**EXTRAIT À LIRE:**
C’est bientôt l’heure des vacances pour ma pomme : après avoir durement travaillé pendant quarante-huit semaines, je m’offre le luxe un peu indécent de quatorze jours de congés payés. Je repense en souriant à mes années d’université où je paradais, doigts de pieds en éventail, de mai à octobre, en me plaignant de trouver le temps un peu long : qu’est-ce que j’étais con… Je souris à mes souvenirs et j’envisage l’avenir, car si jadis, naguère, hier encore, j’ai pu me permettre d’écouter mes cheveux pousser pendant des journées entières, ce temps est révolu, maintenant j’entre dans une phase toute différente, j’active le plan vacances niveau écarlate, alerte maximum, tous les sens sont en éveil, je suis victime d’illusions optiques plus cruelles que les mirages humides en plein désert.
Je me vois en train de siroter de grands verres de sangria au coucher du soleil quand je ne fais que boire de la grenadine à 22h en pyjama, je remplis les mots-fléchés du Version Fémina alanguie sur mon lit en le prenant pour une plage de sable chaud, je me surprends à écouter les Beach Boys et à chantonner alors que je déteste la Surf Music. A la télé je m’inflige des reportages de Capital et d’Enquêtes exclusives spécial vacances uniquement pour voir un morceau de mer et un bout d’été, tellement le manque se fait sentir. J’irai presque jusqu’à acheter le dernier ELLE spécial régime alors que je n’ai pas besoin de maigrir, uniquement pour lire les injonctions sociales saisonnières et découvrir des recettes de cuisine fascinantes telles que la salade melon-roquette-mozza allégée ou la soupe à l’eau qui nous fera perdre un os et la tête d’ici la fin du mois. Alors, pour compenser, je planifie mes congés, je fais glisser mes préoccupations quotidiennes vers des sujets plus frivoles. Plus rien d’autre ne compte hormis ce Graal sacré. Je suis en mode vacances, et quand je ne pense pas aux vacances je vis comme une touriste dans mon quotidien trop concret. Histoire de vous faire voyager un peu vers l’horizon, côte d’azur et tong de Chine, voici quelques préparatifs qui aident à se mettre en conditions.

**TÂCHE DONNÉE:**
Condensez en liste le paragraphe de l'extrait qui débute par « Je me vois en train de siroter », sans perdre ses faits essentiels. Appuyez-vous uniquement sur l'extrait.

**INFORMATIONS FOURNIES:**

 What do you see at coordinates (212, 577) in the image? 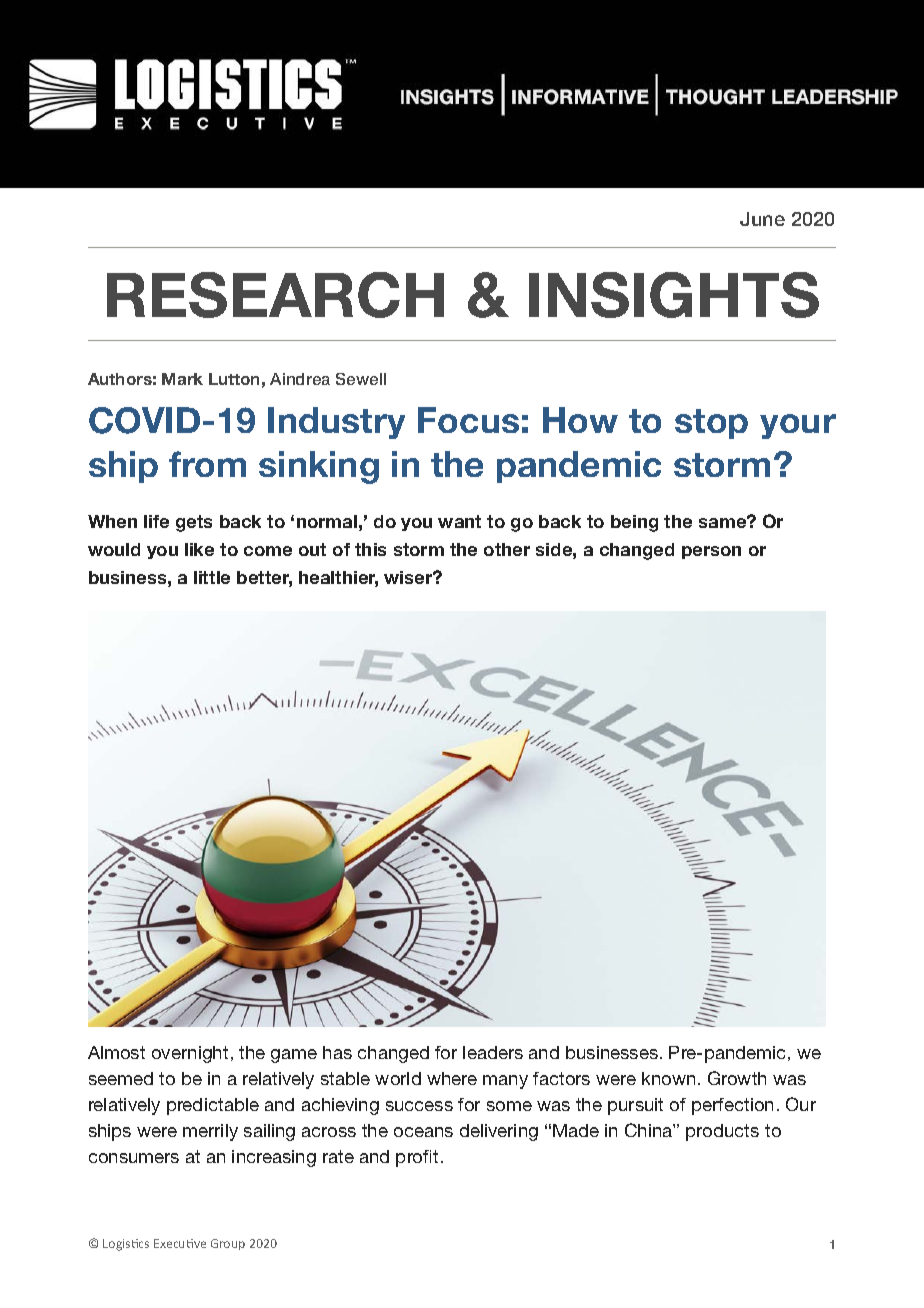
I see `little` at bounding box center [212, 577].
* * *
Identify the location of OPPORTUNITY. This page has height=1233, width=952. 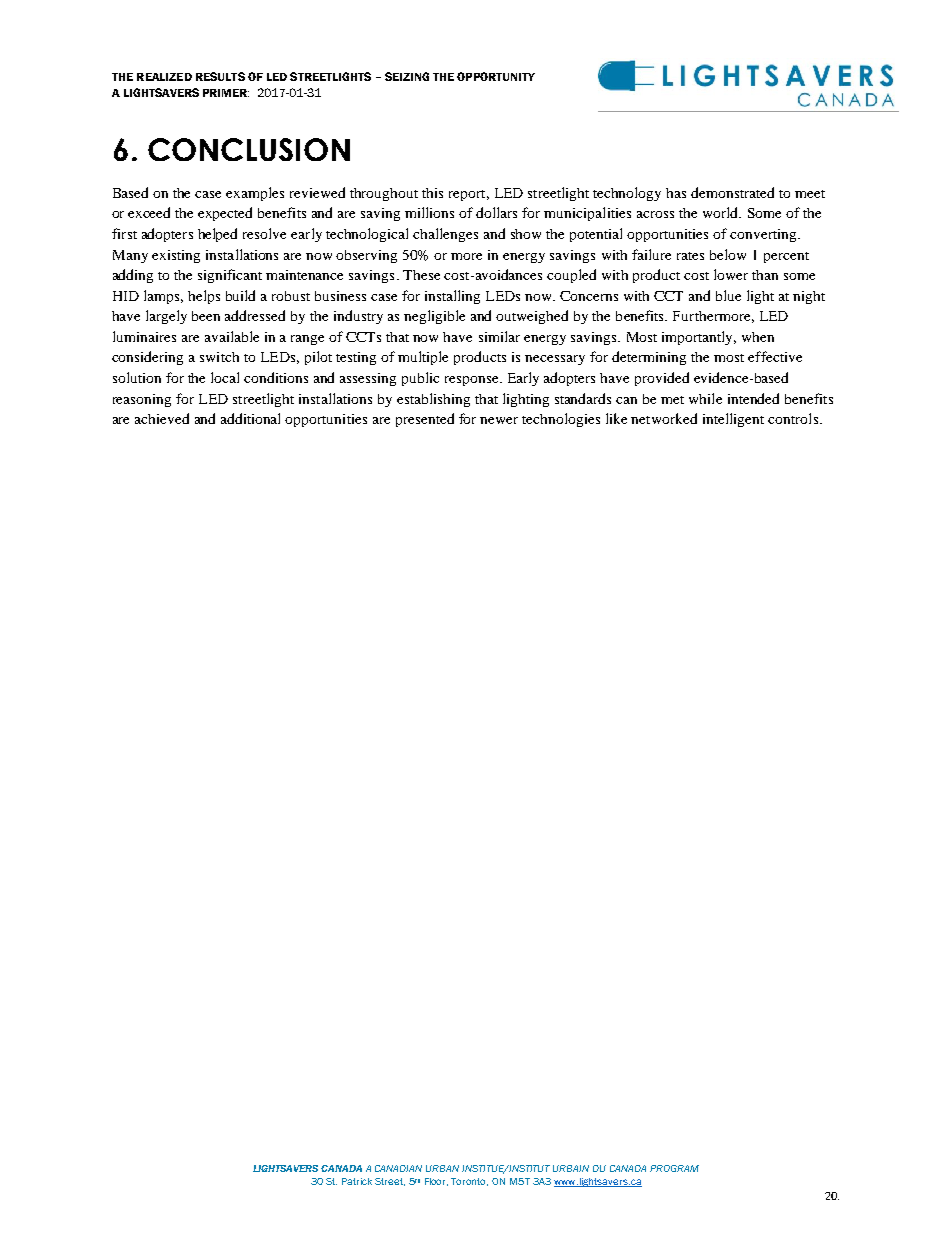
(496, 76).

**EN RÉPONSE:**
- Je m'imagine boire de la sangria au coucher du soleil, alors que je bois de la grenadine à 22h en pyjama.
- Je fais les mots-fléchés du Version Fémina sur mon lit comme sur une plage de sable chaud.
- J'écoute les Beach Boys et je chantonne, alors que je déteste la Surf Music.
- Je regarde les reportages vacances de Capital et d'Enquêtes exclusives juste pour voir la mer et l'été.
- J'achèterais presque le ELLE spécial régime sans avoir besoin de maigrir, pour ses injonctions saisonnières et ses recettes.
- Pour compenser, je planifie mes congés et je me tourne vers des sujets frivoles : seules les vacances comptent.
- Quand je n'y pense pas, je vis mon quotidien en touriste.
- Je présente enfin quelques préparatifs pour se mettre en conditions.